Palo Alto-based HealthTap has released a ranking of health, wellness, and medical apps based on the public endorsements of thousands of doctors who use the HealthTap AppRx platform. Although not every doctor in HealthTap's network participated and those that did didn't see all the apps, the system is designed to give each app equal exposure and to minimize bias on the part of physician reviewers.
The top three consumer-facing iOS apps recommended by doctors were MyFitnessPal, Weight Watchers, and Lose It! (in that order), while the Android list had Weight Watchers in the number one spot, followed by White Noise Lite and Lose It! once again at number three. White Noise Lite came in 4th on the iOS list, and The American Red Cross First Aid app and RunKeeper rounded out the top six and top five, respectively.
While HealthTap did not disclose the total number of physicians who have endorsed an app yet, the top few consumer-facing apps each had a couple hundred endorsements from individual physicians.

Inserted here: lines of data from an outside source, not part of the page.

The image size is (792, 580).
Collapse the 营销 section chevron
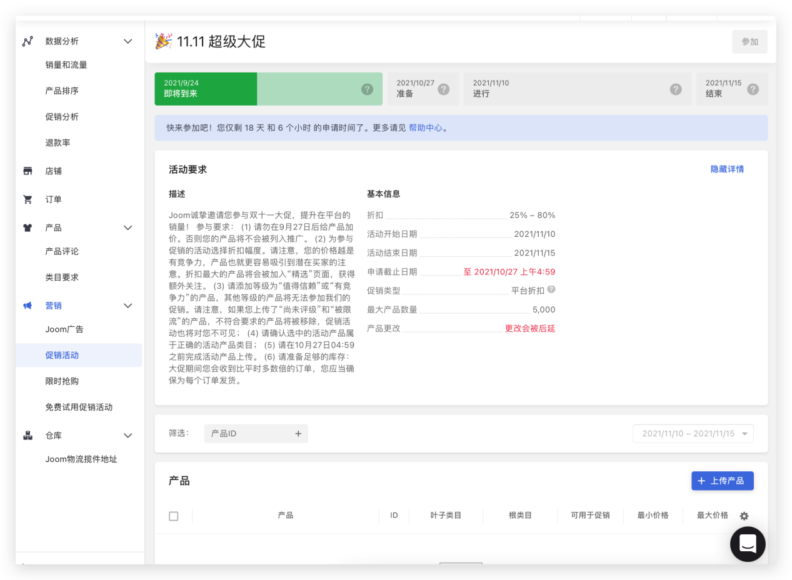[x=128, y=306]
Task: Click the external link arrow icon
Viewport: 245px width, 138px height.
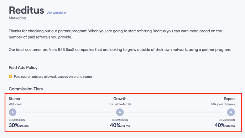Action: [x=65, y=13]
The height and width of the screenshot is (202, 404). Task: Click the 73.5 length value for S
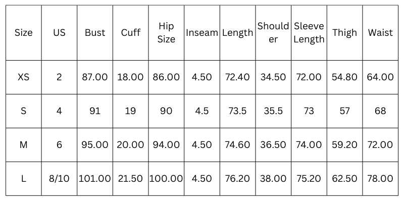click(237, 111)
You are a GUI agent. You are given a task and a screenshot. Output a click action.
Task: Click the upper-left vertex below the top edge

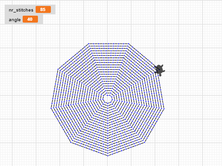pos(58,69)
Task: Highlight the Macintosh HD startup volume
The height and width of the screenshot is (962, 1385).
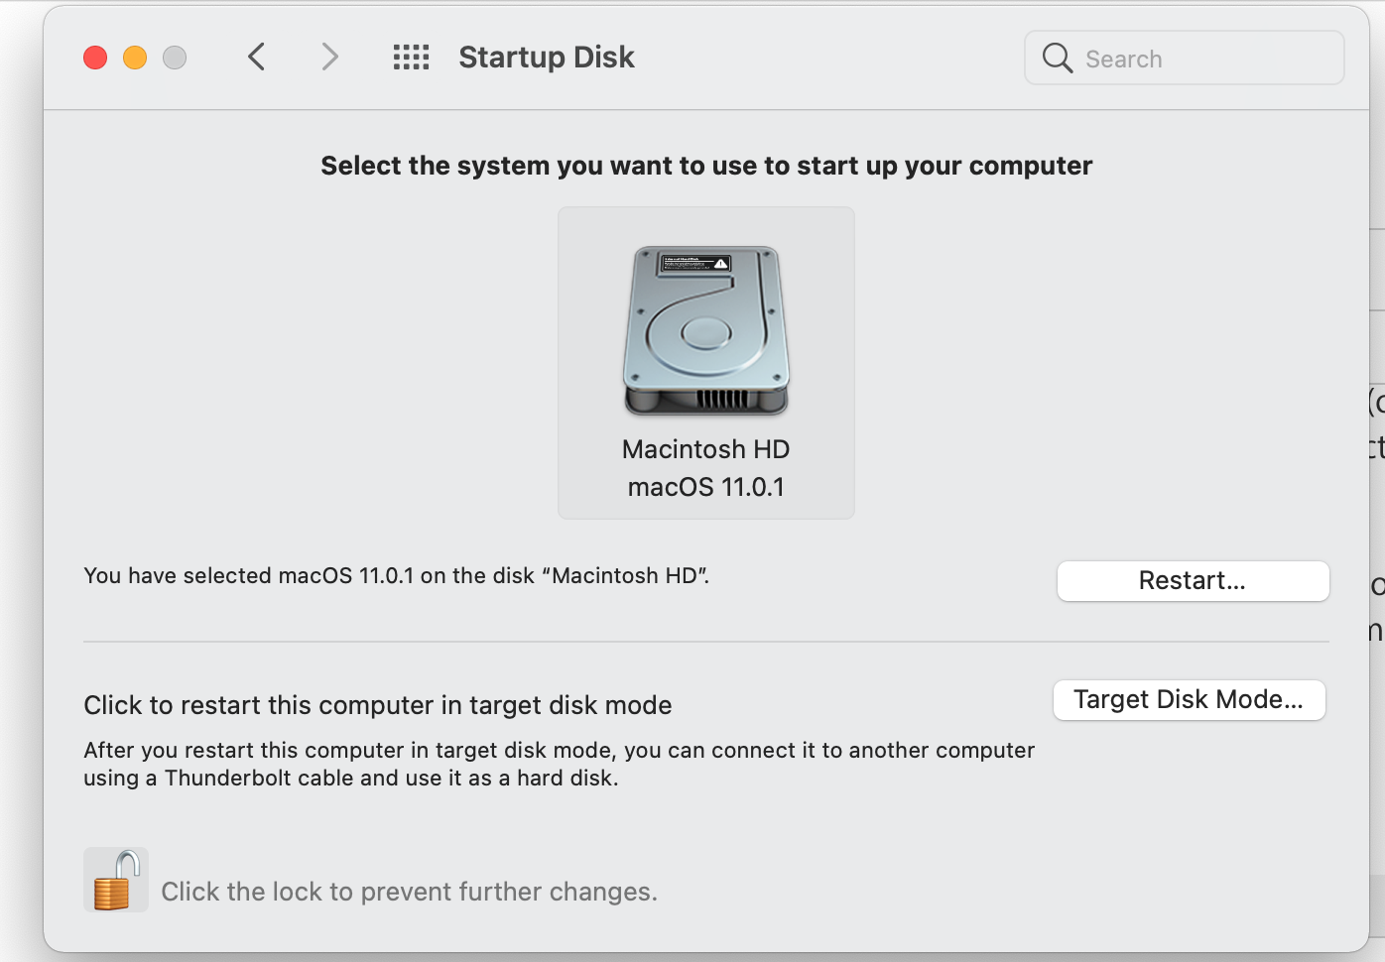Action: tap(705, 362)
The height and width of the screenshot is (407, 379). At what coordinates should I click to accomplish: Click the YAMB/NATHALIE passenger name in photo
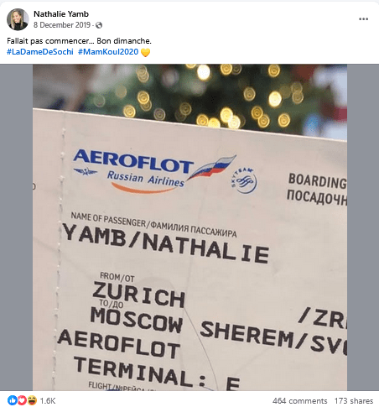click(x=165, y=243)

"We took all the apps available in both app stores, iOS and Google Play, and brought it to the platform and we created a dashboard for [doctors] to review and preview the apps — see screenshots, the description from the developer," HealthTap CEO Ron Gutman told MobiHealthNews. "If they’re interested, it’s very easy for them to download the app. Most importantly, the doctors had to actually come to the conclusion that the app is good enough for them to recommend in public. It’s not like a secret voting or something like a survey doctors answer anonymously. They need to actually publicly commit to their vote and not only that, but actually recommend it not only to their patients but to the entire public. Because we make the votes available to everyone."
An algorithm makes sure to present all apps to the same number of doctors, Gutman added, and treats paid and free apps the same. He said HealthTap considered working with developers to make paid apps free for physician reviewers, but ultimately decided that would run too high a risk of biasing the reviewers.
In addition to the overall list, HealthTap split the lists into 30 different categories. One subcategory, apps for doctors, was removed from the overall rankings entirely as it was skewing them unfairly away from data that would be helpful to consumers. Gutman says the lists within each category are likely to be a lot more meaningful for consumers than the overall list.
"A pregnancy app and a running app and a diabetes management app really have nothing to do with one another," he said. "So the decision to really break it down to the components and the subcategories that are actually meaningful is to avoid the confusion of putting together two apps that are -- yes it’s an app and it’s vaguely in health, but that’s all they have in common."
A few findings from the categorical rankings: Azumio's Glucose Buddy topped both Diabetes App lists; Fitbit was the most popular fitness and exercise app for iOS, but was edged out by Azumio's Instant Heart Rate on the Android list; and BabyBump Pregnancy topped both lists for pregnancy and fertility apps.
Epocrates was far and away the leader in apps for doctors recommended by doctors. The rest of the top five for iOS was Epocrates BMI tool, the CDC Vaccine schedule, the CDC app, Critical Care ACLS Guide, and Micromedex Drug Information. For Android it's the CDC Vaccine Schedule, the Critical Care ACLS Guide, Micomedex Drug Information, and Calculate from QxMD.
"I think apps are fantastic for helping people do more about their health than they used to do before," Gutman said. "And I think in order to make it mainstream, in order to convince the doctor community to 'prescribe' apps as often as they prescribe medication, we need to bring the entire doctor community and a lot of users into the game."